### WORK TO COMPLETE
Exactly the lines from the one containing "Play the video with the play button" through the final line of the data are to be written out again, with nothing added.

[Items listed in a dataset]
======

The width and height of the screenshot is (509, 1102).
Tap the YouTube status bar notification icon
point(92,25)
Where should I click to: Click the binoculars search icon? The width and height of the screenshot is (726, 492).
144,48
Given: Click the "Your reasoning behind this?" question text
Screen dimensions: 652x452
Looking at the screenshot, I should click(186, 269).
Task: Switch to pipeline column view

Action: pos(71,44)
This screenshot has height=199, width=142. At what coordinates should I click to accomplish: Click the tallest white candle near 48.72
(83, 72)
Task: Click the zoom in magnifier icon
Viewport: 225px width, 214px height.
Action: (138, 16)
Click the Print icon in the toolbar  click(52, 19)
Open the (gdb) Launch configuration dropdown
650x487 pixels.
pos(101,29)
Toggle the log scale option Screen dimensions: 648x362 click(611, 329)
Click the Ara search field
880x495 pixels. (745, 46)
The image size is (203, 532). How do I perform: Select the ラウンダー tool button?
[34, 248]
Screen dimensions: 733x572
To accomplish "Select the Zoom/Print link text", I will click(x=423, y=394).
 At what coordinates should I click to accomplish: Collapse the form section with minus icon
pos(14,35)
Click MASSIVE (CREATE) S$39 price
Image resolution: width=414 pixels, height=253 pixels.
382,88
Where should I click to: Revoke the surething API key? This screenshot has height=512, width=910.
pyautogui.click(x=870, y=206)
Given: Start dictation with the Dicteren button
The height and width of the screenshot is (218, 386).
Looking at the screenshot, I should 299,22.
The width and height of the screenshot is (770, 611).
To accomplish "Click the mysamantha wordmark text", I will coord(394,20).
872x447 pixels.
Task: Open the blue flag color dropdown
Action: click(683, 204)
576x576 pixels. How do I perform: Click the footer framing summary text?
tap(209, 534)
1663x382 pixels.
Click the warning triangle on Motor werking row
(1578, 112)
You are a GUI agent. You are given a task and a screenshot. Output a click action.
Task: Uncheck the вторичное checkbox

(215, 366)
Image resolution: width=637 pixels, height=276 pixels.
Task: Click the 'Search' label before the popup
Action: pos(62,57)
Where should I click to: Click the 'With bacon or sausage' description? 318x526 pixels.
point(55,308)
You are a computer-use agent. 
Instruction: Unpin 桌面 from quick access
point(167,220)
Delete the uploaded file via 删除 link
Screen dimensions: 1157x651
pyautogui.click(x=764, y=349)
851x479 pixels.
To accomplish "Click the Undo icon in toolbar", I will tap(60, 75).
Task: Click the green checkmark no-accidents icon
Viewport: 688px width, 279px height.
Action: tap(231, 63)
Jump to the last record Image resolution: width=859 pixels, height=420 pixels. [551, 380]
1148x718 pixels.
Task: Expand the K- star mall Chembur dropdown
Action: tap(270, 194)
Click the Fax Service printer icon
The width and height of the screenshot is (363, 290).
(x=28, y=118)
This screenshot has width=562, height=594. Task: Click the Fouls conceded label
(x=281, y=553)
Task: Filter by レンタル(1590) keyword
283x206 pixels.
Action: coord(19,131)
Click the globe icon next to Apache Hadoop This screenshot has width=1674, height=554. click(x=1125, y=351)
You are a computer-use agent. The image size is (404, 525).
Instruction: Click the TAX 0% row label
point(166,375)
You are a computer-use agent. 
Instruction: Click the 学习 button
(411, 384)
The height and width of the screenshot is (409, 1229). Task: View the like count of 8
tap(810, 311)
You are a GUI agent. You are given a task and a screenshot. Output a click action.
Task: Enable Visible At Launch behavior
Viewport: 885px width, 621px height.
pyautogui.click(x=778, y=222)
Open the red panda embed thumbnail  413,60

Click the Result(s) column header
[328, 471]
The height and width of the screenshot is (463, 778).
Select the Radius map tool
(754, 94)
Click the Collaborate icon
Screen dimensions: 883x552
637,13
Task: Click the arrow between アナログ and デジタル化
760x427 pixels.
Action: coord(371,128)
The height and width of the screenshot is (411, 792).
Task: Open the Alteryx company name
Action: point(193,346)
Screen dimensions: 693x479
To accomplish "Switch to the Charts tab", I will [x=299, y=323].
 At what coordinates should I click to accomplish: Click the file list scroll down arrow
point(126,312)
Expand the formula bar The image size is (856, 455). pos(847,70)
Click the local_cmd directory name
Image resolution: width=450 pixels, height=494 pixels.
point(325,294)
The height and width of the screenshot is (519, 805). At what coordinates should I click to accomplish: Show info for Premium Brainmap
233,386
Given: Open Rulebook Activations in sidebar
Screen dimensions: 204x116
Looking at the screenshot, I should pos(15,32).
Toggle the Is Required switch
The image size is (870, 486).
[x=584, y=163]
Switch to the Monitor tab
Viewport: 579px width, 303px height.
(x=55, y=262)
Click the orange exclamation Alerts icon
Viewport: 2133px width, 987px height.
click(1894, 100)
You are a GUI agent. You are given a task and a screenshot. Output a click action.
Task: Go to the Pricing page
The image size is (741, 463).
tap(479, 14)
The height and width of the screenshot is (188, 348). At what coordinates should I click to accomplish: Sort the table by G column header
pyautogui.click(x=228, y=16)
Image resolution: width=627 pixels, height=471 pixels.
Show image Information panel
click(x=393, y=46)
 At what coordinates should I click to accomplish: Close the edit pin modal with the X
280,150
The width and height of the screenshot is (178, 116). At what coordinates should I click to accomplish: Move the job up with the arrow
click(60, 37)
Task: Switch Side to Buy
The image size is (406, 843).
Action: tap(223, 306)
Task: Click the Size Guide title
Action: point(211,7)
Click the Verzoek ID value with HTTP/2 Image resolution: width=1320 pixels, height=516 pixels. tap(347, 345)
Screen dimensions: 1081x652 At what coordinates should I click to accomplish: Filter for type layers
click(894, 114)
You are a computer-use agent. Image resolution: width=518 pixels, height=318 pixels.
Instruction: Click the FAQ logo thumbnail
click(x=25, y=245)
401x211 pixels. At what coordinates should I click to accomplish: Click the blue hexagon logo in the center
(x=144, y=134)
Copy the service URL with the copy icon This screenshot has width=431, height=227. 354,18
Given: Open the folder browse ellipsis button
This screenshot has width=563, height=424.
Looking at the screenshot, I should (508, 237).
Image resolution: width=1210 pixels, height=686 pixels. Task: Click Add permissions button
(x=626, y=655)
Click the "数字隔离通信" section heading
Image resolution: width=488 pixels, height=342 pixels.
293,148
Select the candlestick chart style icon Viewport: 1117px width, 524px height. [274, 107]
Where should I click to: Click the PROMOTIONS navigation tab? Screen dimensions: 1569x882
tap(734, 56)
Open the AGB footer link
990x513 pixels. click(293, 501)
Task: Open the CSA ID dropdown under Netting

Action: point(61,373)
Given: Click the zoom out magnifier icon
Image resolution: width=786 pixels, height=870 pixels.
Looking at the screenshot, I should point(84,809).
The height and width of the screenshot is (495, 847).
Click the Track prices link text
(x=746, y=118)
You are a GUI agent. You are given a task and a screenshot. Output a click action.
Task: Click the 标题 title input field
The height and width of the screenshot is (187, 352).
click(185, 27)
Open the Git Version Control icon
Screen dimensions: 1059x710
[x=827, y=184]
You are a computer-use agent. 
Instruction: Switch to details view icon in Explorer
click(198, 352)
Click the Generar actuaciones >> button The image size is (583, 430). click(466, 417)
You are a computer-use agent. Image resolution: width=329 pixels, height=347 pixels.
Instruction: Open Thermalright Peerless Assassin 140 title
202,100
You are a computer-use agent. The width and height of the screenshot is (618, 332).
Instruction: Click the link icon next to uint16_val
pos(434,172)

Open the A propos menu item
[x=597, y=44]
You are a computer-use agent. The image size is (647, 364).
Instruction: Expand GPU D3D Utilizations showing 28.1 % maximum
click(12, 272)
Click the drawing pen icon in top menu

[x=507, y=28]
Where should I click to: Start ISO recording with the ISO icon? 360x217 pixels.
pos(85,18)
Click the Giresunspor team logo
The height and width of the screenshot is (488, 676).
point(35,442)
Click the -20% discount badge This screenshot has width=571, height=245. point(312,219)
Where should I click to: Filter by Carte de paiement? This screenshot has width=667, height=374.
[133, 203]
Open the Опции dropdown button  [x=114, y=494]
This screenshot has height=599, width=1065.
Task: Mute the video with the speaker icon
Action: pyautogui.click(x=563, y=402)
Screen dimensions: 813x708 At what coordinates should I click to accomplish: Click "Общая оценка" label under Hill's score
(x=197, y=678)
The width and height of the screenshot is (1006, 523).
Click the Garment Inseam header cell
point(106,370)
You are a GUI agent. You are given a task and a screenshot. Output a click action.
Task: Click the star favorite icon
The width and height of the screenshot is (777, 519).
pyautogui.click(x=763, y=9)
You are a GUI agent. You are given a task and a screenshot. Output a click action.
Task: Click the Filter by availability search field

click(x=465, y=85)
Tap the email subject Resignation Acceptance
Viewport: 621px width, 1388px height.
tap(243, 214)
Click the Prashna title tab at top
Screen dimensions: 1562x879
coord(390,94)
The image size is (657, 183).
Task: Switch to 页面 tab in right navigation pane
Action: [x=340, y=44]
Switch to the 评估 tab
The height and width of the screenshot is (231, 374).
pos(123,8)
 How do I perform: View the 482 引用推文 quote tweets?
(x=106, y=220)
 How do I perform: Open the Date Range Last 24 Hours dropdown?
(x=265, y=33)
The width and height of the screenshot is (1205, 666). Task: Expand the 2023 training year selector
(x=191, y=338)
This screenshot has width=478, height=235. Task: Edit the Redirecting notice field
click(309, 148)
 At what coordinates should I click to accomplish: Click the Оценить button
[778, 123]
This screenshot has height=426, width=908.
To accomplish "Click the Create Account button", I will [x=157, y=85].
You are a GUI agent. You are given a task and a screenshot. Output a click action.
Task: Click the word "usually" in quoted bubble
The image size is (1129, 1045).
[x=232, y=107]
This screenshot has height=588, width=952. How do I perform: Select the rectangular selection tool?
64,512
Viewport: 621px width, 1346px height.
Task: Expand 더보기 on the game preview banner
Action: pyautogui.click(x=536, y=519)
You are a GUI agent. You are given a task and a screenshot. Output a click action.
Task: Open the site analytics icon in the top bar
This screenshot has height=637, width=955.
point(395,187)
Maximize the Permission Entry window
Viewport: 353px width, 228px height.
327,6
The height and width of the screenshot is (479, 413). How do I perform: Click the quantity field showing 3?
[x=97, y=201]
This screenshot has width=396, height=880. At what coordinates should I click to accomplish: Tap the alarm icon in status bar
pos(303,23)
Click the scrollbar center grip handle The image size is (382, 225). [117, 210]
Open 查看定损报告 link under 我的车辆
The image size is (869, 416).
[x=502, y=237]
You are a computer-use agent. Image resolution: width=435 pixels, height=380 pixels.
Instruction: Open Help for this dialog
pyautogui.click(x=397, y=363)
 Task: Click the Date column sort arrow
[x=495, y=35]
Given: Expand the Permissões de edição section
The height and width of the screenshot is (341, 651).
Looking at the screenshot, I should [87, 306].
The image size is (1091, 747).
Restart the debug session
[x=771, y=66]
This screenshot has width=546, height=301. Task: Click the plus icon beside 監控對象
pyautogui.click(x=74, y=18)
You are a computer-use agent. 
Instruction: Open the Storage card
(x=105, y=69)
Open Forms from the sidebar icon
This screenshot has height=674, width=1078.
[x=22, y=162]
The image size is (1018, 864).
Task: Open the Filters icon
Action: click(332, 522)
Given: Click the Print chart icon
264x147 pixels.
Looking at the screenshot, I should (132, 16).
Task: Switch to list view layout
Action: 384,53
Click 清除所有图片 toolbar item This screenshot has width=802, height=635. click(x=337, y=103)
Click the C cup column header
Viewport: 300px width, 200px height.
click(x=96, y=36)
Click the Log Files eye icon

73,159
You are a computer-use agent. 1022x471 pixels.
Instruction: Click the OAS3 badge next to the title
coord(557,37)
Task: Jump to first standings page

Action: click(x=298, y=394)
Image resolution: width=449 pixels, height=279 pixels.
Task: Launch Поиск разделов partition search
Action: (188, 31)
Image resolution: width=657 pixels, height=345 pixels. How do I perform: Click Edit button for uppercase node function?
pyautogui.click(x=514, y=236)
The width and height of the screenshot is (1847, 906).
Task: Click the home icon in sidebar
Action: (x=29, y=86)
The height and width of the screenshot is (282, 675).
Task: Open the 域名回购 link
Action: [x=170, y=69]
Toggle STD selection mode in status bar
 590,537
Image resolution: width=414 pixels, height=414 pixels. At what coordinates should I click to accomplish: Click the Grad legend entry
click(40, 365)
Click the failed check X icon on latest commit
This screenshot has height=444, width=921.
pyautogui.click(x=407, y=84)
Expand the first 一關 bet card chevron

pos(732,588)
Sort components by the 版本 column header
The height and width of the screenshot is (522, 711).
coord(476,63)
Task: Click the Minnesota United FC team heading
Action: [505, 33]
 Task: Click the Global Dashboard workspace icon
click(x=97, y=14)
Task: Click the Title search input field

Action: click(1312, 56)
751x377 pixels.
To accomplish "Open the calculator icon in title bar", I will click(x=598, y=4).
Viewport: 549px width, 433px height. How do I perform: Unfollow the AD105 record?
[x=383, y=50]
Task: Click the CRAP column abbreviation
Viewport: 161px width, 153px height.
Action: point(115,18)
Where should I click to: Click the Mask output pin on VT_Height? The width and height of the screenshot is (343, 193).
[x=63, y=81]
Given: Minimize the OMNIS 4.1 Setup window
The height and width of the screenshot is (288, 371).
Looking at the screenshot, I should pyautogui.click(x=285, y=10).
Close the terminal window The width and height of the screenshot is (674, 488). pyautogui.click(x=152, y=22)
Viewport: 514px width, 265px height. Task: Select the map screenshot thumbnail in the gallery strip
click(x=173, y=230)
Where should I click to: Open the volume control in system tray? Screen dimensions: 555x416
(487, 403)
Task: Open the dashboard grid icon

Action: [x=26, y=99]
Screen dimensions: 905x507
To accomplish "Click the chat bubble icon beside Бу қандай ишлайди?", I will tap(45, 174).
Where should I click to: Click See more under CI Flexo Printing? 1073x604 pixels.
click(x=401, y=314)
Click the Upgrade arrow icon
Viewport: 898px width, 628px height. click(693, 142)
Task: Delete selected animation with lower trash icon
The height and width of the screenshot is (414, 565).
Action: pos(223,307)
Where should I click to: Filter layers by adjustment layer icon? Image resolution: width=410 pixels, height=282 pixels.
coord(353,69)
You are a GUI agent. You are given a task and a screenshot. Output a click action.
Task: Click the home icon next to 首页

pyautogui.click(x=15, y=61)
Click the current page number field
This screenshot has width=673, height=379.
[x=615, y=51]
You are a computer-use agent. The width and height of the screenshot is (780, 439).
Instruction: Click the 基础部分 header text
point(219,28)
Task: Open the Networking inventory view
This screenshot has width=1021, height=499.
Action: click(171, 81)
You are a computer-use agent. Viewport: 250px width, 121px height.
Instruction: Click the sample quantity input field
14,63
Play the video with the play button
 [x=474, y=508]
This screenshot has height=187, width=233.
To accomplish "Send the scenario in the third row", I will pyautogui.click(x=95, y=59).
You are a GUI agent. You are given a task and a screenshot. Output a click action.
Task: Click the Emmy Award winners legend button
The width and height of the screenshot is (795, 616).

======

### RESPONSE TO THE TASK
Play the video with the play button
 [x=474, y=508]
This screenshot has height=187, width=233.
To accomplish "Send the scenario in the third row", I will pyautogui.click(x=95, y=59).
You are a GUI agent. You are given a task and a screenshot. Output a click action.
Task: Click the Emmy Award winners legend button
The width and height of the screenshot is (795, 616).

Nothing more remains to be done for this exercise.